You may ask why another Whitehouse drama is worth watching. Between the heightened melodrama of Olivia Pope in Shonda Rhimes’ Scandal (South Africans know the show as The Fixer) and the cutthroat genius of Francis Underwood in the masterfully simplistic House of Cards, there lies a demand for an objective, wholesome take on politics.
This is where Madam Secretary delivers in more ways than one. With a classic balance between the crises of the world and a dysfunctionally functional family, the story of Elizabeth McCord and her journey through some of the toughest diplomatic predicaments is refreshingly objective. The understated take on the family unit is also very well done. It is rare to find a healthy marriage portrayed on television today in all its blatant fullness.
Téa Leoni brings an understated performance that ties all the characters together in a pleasant representation of the Secretary of State’s daily life. Granted, there are some weaker characters and throwaway banter, but it brings a warm familiar aspect found in 90’s sitcoms. Each episode is a cohesive step in the story, which has its own appeal that is contrary to any other show on air in this genre. It is definitely not one of those series where you silently die inside while waiting for the next episode to come out.
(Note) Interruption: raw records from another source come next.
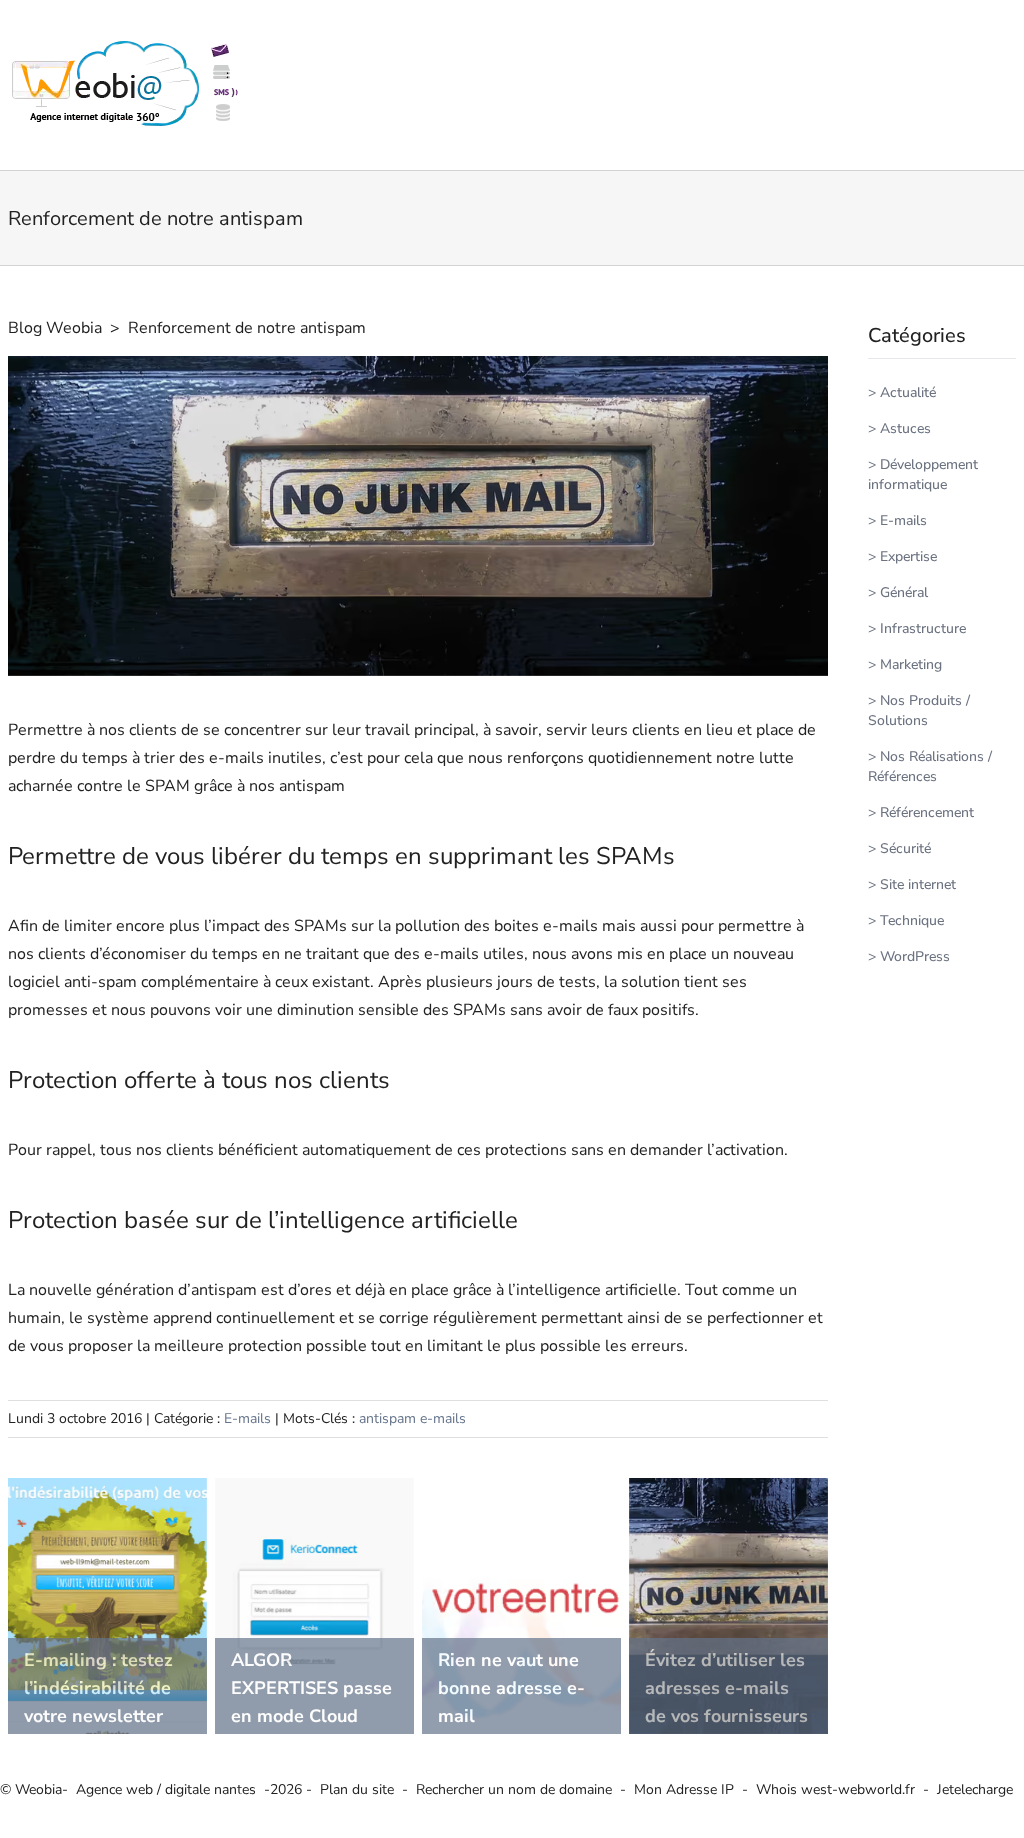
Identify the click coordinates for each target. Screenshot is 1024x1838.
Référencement (927, 812)
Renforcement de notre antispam (247, 328)
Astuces (905, 428)
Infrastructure (923, 628)
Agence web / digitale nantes (166, 1789)
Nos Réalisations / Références (930, 766)
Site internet (918, 884)
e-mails (443, 1418)
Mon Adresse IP (684, 1789)
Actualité (908, 392)
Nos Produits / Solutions (919, 710)
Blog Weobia (55, 328)
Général (904, 592)
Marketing (911, 664)
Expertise (908, 556)
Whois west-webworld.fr (835, 1789)
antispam (387, 1418)
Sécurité (905, 848)
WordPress (915, 956)
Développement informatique (923, 474)
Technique (912, 920)
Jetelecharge (975, 1789)
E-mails (247, 1418)
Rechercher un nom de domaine (514, 1789)
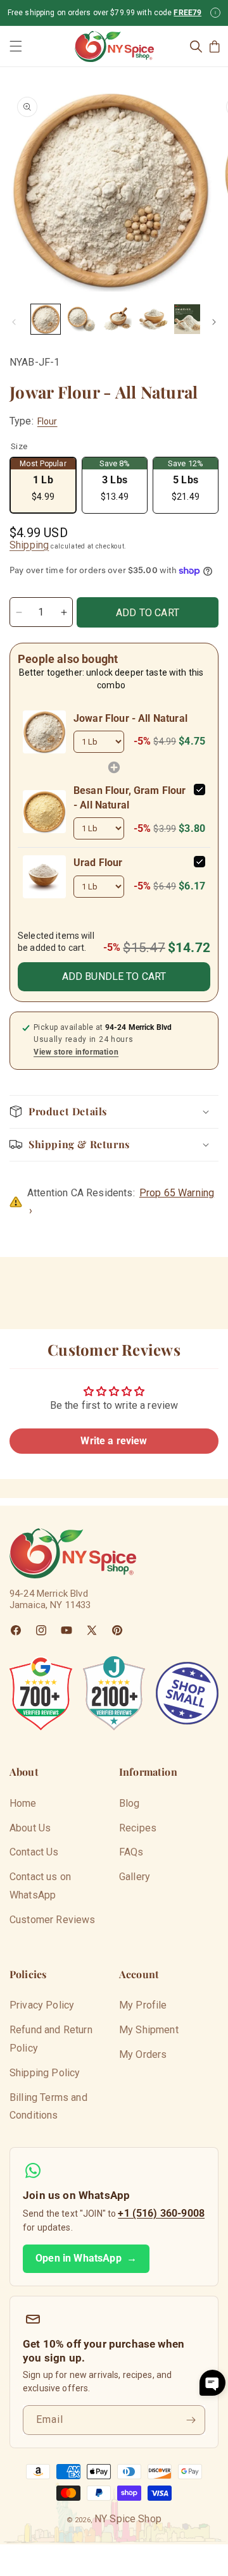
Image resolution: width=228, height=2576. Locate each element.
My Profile (143, 2005)
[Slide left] (14, 322)
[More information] (215, 13)
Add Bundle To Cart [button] (114, 976)
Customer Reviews (53, 1920)
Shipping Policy (45, 2073)
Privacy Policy (42, 2005)
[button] (16, 46)
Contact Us (34, 1852)
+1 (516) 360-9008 (161, 2213)
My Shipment (149, 2030)
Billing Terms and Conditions (48, 2106)
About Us (30, 1828)
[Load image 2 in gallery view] (81, 318)
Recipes (137, 1828)
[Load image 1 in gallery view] (45, 318)
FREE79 (187, 12)
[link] (44, 731)
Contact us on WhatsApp (40, 1886)
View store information (76, 1052)
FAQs (131, 1852)
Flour (47, 421)
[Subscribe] (191, 2420)
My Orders (143, 2054)
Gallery (134, 1877)
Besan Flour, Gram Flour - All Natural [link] (129, 797)
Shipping (29, 545)
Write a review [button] (113, 1441)
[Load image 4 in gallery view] (152, 318)
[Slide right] (214, 322)
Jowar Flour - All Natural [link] (130, 718)
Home (23, 1803)
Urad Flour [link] (98, 863)
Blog (129, 1803)
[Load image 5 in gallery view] (188, 318)
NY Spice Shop (128, 2519)
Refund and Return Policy (51, 2039)
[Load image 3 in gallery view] (117, 318)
If you are used to the ‘adrenaline junkie’ type of content, the pace at which the story runs could be considered a bit tame. But what you lose in dramatic emphasis, you gain in intellectual perspective and ethical consistency. The moral fabric of the show is in no way pious. The question of what is right and fair is consistently brought up – with many different opinions being shared, which gives the audience a broad perspective.
If you are looking for a unique piece of entertainment that is well-balanced, wholesome and candid – Madam Secretary is your kind of show. It will leave you feeling more intelligent and encouraged.